North Africa is the largest defined region in the Middle East, most commonly accepted as stretching from Morocco to Egypt. Whilst its most westerly expanses may be closer to Madrid than they are to Baghdad, it is the strong common ethnic, cultural and linguistic identity with the Middle East that merit it being a region of the Middle East. The term MENA (Middle East and North Africa) is commonly used to refer to the environmental, political and cultural similarities across the countries. The region is populated by ethnic Berbers, West Africans and Arabs whilst Arabic and French are the most commonly spoken languages.

The region of North Africa consists largely of three main geographical features that dictate its cultures and politics; the Atlas mountains in the West, the Nile River and delta in the East and the Sahara desert in the South. North Africa is significant to understanding early modern human history, with the early remnants of hominid occupation in Algeria being dated to 200,000 BC. The region also boasts remarkable achievements and peoples such as Ibn Khaldun, described as the founder of the modern disciplines of historiography, sociology, economics and demography. Khaldun’s life and travels are testament to the connectedness of the region, especially as a gateway from Europe to the Middle East and a centre of trade.

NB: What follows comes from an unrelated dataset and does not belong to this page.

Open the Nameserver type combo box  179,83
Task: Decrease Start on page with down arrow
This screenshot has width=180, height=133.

The region's geography, through its proximity to Europe and the Middle East, has meant that much of its history has been forged through conquest. The region has served as a theatre for European war and colonialism for many centuries, notably as part of the French Empire and in the North African campaign of World War II,  leaving large parts of the the region with both a shared language and history.

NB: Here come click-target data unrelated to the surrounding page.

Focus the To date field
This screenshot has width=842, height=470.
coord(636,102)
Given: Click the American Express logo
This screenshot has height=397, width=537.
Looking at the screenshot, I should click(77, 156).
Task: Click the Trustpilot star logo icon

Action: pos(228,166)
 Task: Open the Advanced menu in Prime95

The Roman Empire and the and the spread and victory of Islam are just two events that certified both the unity and connectedness of the region to the Middle East. Another was  was the Arab Spring that began in Tunisia in late 2010. Decades-long authoritarian leaders from the countries including Tunisia, Egypt, Libya and Yemen were removed from power during 2011 through protests that spread organically throughout North Africa and the Middle East. Whilst the event marked a rupture in governance in the region, with many nations turning toward more democratic governance, recent developments such as coups and wars have stalled the democratic journey of most Arab Spring nations, with the exception of Tunisia.

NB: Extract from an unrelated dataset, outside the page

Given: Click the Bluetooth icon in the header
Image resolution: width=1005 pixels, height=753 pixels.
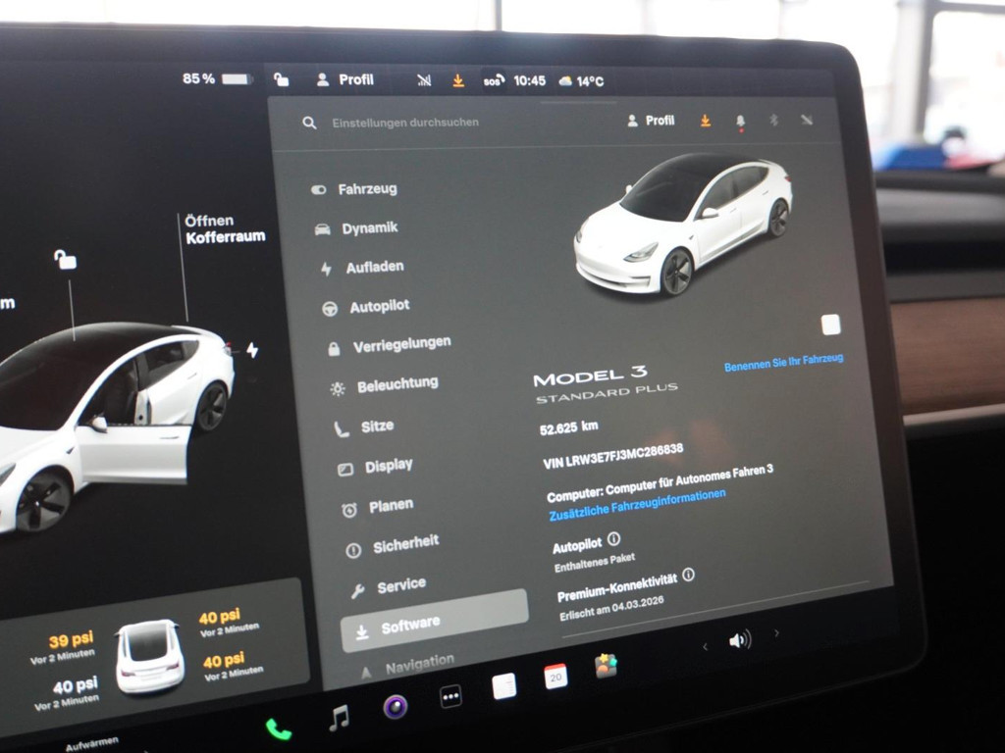Looking at the screenshot, I should point(774,120).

North Africa’s unique intersection in the geography, culture and trade of the Middle East, Africa and Europe means it is well placed to thrive economically. This position allows stable nations in the region to be able to choose the best suitor for lucrative investment and trade partnerships, including the EU, China and India. The UK government's initiative of encouraging private sector investment accompanied by efforts to tackle extremism and instability seeks to strengthen their relationship with the region.